The Institute for Hazardous Materials Management tests about 800 people a year. The state of Texas tests about 5 million students annually.
“That’s been probably the most pleasant surprise for us, that the models we use don’t have to be adapted a whole lot,” Foster said. “A little bit, but not much. We can deal with a test where only 100 people have taken it versus one where 5 million have taken it. The models don’t change much.”
Charges for the services vary from under $1,000 to analyze data for a lawsuit to “hundreds of thousands” for Texas, Foster said.
The company turned its first profit in 2006 on sales of about $2 million, and it is expecting to grow 50 percent to 80 percent during the next two or three years. That would be fine for many young companies, but Foster admits it has been slower than originally expected.
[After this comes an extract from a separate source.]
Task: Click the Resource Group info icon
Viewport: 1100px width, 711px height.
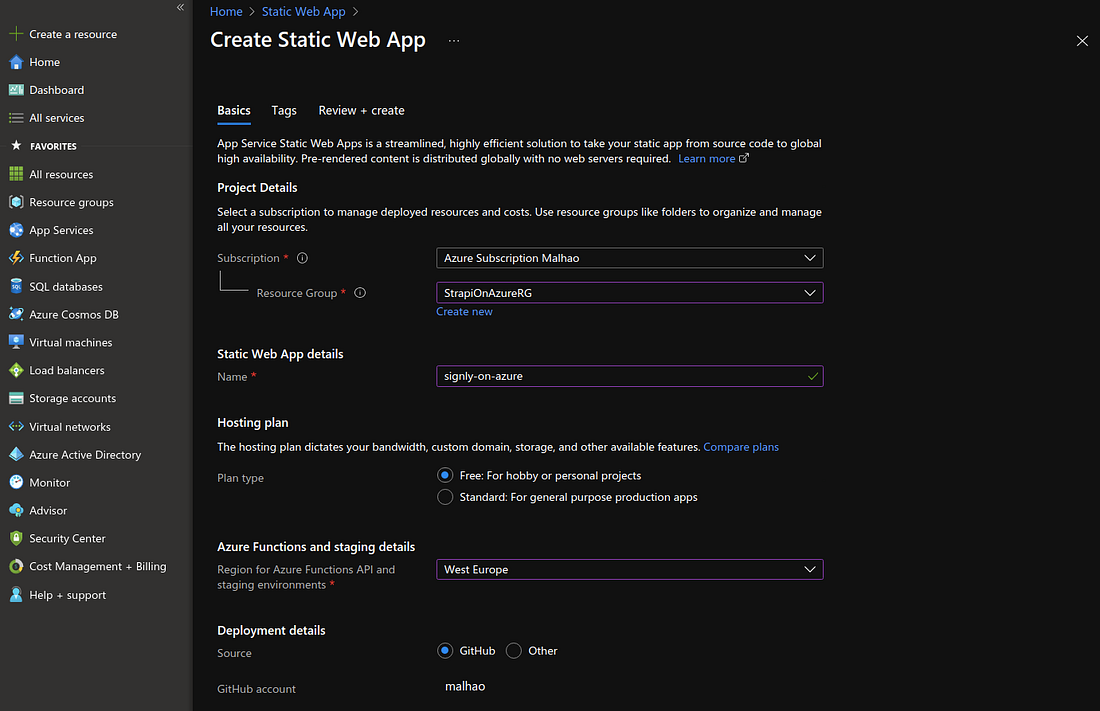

“Security is not a pleasant topic. Customers tend to come to us when a breach has occurred, not because they really want to work on security. They really want to work on it after a breach,” he said.
“By going to a security company, you acknowledge you have doubts about your own security. You have to get past that barrier. And there is a positive message in that, one that many of them are not used to saying: ‘Our procedures aren’t working. We need new procedures.”‘
“It’s kind of a momentum thing,” Sorensen said. “We knew from the beginning there would be time needed to educate the market. Because of the technology moving so quickly, it’s really moving to the forefront.”
But Foster believes Caveon has a head-start on possible competitors because many test security companies rely on old models — people or perhaps cameras watching test-takers. “I don’t think we’ll see anything in the way of serious competition within five years,” he said.
Caveon already has branched out a bit, forming a joint venture called Kryterion with Dutch educational testing company Cito and Toronto-based human resources recruitment company Drake International. Kryterion (www.kryteriononline.com) allows people to take tests securely via the Internet from any location. “After five or six questions, we know if it’s a valid test,” Foster said.
As for Caveon, Foster expects the company in five years to have hundreds of employees and revenues approaching $100 million. He expects it to serve international markets “where the problems are no less than what we have in the U.S.”
“We’ve just scratched the surface of our own technologies to fight cheating. These things we’ve come up with are somewhat crude compared to what we’ll have in five years,” Foster said.
“Anytime you’re in an industry where nothing has been done for a hundred years, there’s so much that can be done — with the Internet, with technology, with analyses. The world just opens up, and that’s what’s waiting for Caveon.”